Partie III - Les institutions refondées

12 - Lien avec la transition et les chantiers

Les institutions décrites dans cette partie ne tombent pas du ciel le jour J. Elles se construisent pendant la transition : progressivement, dans l’ordre, sans vide de pouvoir et sans rupture des fonctions vitales de l’État.
Au départ, l’ordre institutionnel reste celui de la Ve République. Les autorités en place continuent d’exercer leurs compétences : la continuité juridique, administrative et sociale de l’État n’est pas négociable. Pendant ce temps, les nouvelles institutions sont introduites progressivement, d’abord comme structures transitoires, puis comme pôles de compétence appelés à se substituer aux organes existants.
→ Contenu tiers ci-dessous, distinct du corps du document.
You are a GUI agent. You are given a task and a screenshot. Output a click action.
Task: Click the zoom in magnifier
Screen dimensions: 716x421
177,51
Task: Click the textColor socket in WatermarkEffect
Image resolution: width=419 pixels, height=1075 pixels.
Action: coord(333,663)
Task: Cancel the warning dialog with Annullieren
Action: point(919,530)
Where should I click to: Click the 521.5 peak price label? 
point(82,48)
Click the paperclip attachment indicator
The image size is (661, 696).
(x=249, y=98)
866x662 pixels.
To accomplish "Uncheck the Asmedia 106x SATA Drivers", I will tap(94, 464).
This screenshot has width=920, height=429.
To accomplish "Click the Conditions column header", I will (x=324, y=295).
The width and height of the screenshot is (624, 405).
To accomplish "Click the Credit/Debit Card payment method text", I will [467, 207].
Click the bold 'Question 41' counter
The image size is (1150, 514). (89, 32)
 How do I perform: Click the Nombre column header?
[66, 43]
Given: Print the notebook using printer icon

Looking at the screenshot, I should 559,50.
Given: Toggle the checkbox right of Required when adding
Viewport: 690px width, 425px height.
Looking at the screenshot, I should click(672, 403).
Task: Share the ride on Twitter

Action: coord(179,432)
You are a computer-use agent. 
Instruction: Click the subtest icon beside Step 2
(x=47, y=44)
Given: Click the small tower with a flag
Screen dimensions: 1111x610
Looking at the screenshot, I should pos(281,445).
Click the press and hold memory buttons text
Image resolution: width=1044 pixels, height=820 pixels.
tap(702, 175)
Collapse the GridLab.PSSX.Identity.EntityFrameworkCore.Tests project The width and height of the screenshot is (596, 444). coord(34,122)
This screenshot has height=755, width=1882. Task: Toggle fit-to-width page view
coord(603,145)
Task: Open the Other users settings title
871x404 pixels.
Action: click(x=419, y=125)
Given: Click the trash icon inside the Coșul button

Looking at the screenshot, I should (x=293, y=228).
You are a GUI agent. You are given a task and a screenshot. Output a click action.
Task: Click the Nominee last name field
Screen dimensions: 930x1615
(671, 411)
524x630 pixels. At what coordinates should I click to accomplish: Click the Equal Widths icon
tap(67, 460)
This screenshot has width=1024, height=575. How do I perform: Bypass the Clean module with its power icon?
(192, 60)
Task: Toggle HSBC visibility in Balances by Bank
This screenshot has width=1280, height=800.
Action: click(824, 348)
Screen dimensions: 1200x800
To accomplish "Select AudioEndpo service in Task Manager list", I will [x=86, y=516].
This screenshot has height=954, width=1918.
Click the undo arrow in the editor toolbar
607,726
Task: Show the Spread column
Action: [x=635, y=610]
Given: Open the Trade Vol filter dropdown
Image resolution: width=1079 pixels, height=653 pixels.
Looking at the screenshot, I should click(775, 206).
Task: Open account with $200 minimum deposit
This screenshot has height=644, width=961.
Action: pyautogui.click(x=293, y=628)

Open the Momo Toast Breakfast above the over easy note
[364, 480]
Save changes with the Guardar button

Chaque création s’accompagne d’un transfert explicite et transparent des responsabilités. La population est tenue informée en permanence : qui fait quoi, pourquoi, dans quel cadre.
La transition n’est pas une période neutre d’attente. C’est un moment d’action simultanée sur deux fronts. On reconstruit les institutions pendant qu’on engage les premiers chantiers opérationnels. Les deux mouvements se conditionnent mutuellement : des institutions solides rendent les chantiers possibles, des chantiers avancés légitiment les institutions. L’ordre des priorités est celui de la survie souveraine : sécurité intérieure d’abord, puis alimentation, énergie et ressources critiques, puis défense, industrie stratégique et numérique.
Le roi n’arrive pas au début de ce processus. Il en est l’aboutissement. Il apparaît lorsque les nouvelles institutions sont établies, lorsque la souveraineté populaire a été formellement réaffirmée, lorsque l’État a retrouvé une capacité minimale de contrôle sur ses leviers essentiels. Son rôle est alors de stabiliser, de garantir et d’inscrire dans la durée ce qui a été reconstruit. C’est la différence entre un homme providentiel qui surgit dans le chaos et une fonction institutionnelle qui attend que les conditions de son exercice soient réunies.
La partie suivante est consacrée aux chantiers : non plus à ce que l’État doit devenir, mais à ce qu’il doit entreprendre immédiatement pour redevenir maître de son destin.